A common problem associated with standard chemotherapeutic regimens in CRC is treatment resistance. Although chemotherapy is effective at reducing tumor burden, many CRC patients will experience disease recurrence and ultimately succumb to their disease. CSCs are thought to be responsible for chemotherapy resistance and disease recurrence [72]. Therefore, therapeutic elimination of this population would be predicted to reduce tumor recurrence and ultimately improve survival. In our CRC PDTX model, the effects of an inhibitor of the Notch pathway (considered to be important for self-renewal of colon stem cells) in combination with irinotecan was investigated on the ALDH+ cell population [70]. The combination therapy was effective at reducing the number of ALDH+ cells as well as tumor recurrence, even after treatment was discontinued when compared to single agent Notch pathway inhibition and irinotecan. Administration of the combination therapy for 28 days prevented tumor growth in the ALDH+ cell xenograft model; this protection continued for 3 months after combination treatment was completed [70]. These data indicate that the ALDH+ population has the ability to self-renew, and significantly reducing this population of cells delays tumor recurrence (Fig. 16.2). Whether specific ALDH isozymes contribute to chemotherapy resistance remains to be determined.
16.4.2 Pancreatic Cancer
Despite considerable research, the 5-year survival rate for pancreatic cancer still remains extremely poor. A concerted effort is underway to delineate pathways that are dysregulated in the CSC population of this disease and thereby identify novel potential therapeutic targets.

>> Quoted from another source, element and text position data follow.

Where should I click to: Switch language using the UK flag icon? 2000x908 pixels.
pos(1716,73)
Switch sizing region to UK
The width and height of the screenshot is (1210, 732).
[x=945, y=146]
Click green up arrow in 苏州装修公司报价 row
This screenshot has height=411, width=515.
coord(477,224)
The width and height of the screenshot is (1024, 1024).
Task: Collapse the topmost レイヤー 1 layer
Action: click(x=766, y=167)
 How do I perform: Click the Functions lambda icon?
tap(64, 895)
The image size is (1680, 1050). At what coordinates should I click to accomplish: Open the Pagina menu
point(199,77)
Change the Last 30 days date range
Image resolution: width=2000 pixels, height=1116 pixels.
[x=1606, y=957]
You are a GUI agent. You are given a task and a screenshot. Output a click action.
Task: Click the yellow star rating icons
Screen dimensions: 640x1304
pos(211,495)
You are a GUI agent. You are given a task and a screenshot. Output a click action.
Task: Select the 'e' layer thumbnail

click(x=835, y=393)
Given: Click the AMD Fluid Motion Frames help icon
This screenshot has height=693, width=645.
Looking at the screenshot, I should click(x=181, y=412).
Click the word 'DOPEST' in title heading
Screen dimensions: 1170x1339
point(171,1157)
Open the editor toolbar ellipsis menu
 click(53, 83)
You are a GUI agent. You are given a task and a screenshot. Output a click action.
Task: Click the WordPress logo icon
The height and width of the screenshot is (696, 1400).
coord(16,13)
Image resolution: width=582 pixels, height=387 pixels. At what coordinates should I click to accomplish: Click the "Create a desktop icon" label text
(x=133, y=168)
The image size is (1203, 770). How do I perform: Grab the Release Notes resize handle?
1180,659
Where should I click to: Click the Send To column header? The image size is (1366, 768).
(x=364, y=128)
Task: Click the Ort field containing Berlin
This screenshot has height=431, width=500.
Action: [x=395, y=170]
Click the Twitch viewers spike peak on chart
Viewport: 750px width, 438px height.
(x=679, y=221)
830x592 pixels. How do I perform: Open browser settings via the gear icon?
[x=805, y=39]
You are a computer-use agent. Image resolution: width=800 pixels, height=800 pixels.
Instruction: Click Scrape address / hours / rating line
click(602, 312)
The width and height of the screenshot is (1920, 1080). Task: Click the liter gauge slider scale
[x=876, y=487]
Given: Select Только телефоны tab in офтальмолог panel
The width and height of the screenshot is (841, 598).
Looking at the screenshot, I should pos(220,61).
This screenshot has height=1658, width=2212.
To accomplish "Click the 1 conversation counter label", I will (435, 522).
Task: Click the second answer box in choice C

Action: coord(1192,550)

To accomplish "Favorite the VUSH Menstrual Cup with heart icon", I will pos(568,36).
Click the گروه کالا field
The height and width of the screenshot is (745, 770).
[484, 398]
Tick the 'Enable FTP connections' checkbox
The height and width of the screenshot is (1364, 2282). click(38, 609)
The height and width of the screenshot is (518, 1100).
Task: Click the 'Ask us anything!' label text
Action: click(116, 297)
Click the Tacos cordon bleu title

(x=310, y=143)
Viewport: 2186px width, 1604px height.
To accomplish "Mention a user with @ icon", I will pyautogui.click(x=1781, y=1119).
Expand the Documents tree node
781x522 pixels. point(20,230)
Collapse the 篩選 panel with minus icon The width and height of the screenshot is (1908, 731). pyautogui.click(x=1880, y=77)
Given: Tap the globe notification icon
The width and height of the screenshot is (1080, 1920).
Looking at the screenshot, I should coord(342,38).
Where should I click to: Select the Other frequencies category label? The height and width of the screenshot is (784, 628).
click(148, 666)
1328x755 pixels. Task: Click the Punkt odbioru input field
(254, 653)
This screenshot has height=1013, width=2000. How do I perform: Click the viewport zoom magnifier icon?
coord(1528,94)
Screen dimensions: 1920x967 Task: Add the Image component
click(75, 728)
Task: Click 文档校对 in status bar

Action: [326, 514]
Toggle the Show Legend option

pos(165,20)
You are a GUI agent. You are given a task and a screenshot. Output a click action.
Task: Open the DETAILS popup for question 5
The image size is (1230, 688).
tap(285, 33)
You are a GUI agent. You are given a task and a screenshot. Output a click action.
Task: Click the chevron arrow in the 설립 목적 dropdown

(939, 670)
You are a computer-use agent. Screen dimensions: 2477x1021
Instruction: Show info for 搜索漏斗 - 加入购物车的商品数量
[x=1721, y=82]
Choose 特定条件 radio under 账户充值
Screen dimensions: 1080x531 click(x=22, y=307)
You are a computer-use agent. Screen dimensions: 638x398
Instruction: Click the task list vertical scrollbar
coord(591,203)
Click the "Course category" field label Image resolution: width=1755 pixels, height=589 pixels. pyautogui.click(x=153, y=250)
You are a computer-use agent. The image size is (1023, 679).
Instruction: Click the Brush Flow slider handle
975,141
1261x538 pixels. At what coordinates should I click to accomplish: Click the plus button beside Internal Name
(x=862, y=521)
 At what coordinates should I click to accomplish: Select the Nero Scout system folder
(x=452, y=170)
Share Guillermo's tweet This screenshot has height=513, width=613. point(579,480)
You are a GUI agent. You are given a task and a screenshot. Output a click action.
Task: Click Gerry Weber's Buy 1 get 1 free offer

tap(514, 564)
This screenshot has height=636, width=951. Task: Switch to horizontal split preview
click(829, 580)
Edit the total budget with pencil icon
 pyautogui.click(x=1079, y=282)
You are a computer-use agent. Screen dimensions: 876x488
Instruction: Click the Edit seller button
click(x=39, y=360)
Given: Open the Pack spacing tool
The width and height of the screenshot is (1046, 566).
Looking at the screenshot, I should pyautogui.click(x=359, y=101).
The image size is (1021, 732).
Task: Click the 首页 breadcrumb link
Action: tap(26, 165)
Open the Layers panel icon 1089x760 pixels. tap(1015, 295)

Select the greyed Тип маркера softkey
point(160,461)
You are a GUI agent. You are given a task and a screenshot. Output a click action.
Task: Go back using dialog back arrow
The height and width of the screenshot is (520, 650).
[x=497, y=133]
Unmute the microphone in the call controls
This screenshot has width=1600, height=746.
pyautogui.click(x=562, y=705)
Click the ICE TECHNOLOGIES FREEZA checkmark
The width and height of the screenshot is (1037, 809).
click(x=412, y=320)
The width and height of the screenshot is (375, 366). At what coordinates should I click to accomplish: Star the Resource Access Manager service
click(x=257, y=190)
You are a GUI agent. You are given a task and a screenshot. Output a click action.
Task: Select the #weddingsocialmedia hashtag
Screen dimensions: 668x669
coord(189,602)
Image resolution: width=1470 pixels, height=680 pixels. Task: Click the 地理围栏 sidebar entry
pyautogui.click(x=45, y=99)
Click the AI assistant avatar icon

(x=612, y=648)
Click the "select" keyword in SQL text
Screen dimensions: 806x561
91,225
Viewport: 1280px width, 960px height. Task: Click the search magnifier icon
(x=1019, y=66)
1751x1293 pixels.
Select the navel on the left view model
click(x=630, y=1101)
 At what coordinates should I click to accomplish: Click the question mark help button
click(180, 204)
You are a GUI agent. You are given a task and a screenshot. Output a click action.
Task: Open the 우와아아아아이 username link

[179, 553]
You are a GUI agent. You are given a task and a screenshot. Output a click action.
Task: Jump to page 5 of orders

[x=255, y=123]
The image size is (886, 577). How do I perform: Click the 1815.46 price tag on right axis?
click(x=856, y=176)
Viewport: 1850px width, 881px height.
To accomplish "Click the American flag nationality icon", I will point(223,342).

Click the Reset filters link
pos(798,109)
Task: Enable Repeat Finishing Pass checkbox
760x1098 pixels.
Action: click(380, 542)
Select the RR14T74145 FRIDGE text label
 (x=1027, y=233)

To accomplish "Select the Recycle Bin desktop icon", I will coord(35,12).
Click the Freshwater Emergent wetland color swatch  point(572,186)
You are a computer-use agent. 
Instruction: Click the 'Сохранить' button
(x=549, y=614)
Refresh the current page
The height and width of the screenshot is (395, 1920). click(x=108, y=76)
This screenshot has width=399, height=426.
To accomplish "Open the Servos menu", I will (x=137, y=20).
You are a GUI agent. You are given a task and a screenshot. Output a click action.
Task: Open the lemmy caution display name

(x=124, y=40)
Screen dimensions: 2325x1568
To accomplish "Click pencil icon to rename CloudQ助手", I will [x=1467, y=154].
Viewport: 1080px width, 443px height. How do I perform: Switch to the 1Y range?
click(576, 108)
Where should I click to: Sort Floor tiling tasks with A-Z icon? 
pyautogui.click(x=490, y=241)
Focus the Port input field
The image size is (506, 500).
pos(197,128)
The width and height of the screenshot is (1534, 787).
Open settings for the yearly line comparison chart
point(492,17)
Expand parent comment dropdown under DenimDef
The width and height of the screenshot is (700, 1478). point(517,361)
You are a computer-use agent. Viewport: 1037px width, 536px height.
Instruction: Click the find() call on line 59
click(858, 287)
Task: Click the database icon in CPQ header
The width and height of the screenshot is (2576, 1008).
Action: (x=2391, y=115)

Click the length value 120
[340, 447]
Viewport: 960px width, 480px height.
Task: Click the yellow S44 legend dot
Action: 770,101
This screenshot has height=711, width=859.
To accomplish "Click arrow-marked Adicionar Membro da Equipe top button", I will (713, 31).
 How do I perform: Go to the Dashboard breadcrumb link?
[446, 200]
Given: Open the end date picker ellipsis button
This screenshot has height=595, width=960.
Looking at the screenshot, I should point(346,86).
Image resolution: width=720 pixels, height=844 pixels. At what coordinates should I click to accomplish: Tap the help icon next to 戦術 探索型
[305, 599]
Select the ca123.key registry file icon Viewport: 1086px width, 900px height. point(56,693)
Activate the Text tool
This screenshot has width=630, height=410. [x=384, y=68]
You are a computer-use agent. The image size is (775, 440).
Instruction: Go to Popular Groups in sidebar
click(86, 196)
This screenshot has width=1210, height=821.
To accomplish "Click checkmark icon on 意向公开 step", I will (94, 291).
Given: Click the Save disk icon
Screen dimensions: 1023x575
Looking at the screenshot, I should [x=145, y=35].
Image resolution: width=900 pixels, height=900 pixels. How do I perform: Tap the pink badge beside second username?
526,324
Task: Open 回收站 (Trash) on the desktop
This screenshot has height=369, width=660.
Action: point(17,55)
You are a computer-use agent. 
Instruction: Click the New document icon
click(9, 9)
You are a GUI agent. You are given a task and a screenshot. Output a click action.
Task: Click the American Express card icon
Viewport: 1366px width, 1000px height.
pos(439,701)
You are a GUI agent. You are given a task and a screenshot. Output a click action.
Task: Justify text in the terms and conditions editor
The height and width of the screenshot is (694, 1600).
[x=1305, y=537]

In pancreatic cancer, ALDH+ cells have been shown to possess stem cell features, as evidenced by enhanced clonogenicity in vitro and tumorigenic growth in mice [73]. These cells also have greater tumorigenic potential than CD133+ cells [73]. Interestingly, ALDH+ cells from pancreatic cancers have been demonstrated to: (1) express many genes of the mesenchymal phenotype, (2) have an increased capacity to migrate and invade, and (3) be more numerous in metastatic lesions [30]. Furthermore, in pancreatic cancer patients, expression of ALDH in tumors is associated with a worse survival rate than those tumors that do not express ALDH [30]. ALDH1A1 expression has been linked to resistance to chemotherapy in a pancreas PDTX model. In this context, treatment with gemcitabine was shown to enhance gene and protein expression of ALDH. Inclusion of an inhibitor of hedgehog (a pathway important for stem cell regulation in the pancreas) with gemcitabine resulted in decreased expression of ALDH [74]. These studies suggest that ALDH+ cells are stem-like cells in pancreas cancer and may be important contributors in disease progression and chemoresistance; therefore, contribute to the negative outcomes in patients with pancreatic cancer.
16.5 Summary
There is accumulating evidence that supports a role for ALDHs in cancer development and progression. The exact mechanisms by which ALDHs influence tumorigenesis remain to be defined. Certainly, metabolism of acetaldehyde and/or the generation of retinoic acid represent modalities by which ALDHs could influence CRC and pancreatic cancer. ALDH catalytic activity appears to be an excellent biomarker that can be utilized for the isolation and characterization of the CSC population in tumors obtained from patients with CRC or pancreatic cancer. It is becoming apparent that the various ALDH isozymes may have different roles in tumorigenesis (from metabolism of the carcinogen to modulation of the proliferation-regulating retinoids) and that the timing and cellular localization of isozyme expression may be critical factors that influence how ALDHs modulate cancer development and progression. Further studies are needed that identify (1) the importance of ALDH catalytic activity in modulation of tumorigenesis, (2) the specific ALDH isozymes involved (and that regulate CSCs), and (3) the signaling pathways that regulate tumor-associated ALDH expression. The results obtained from such studies should lead to the development of novel therapies that may more effectively treat these devastating diseases.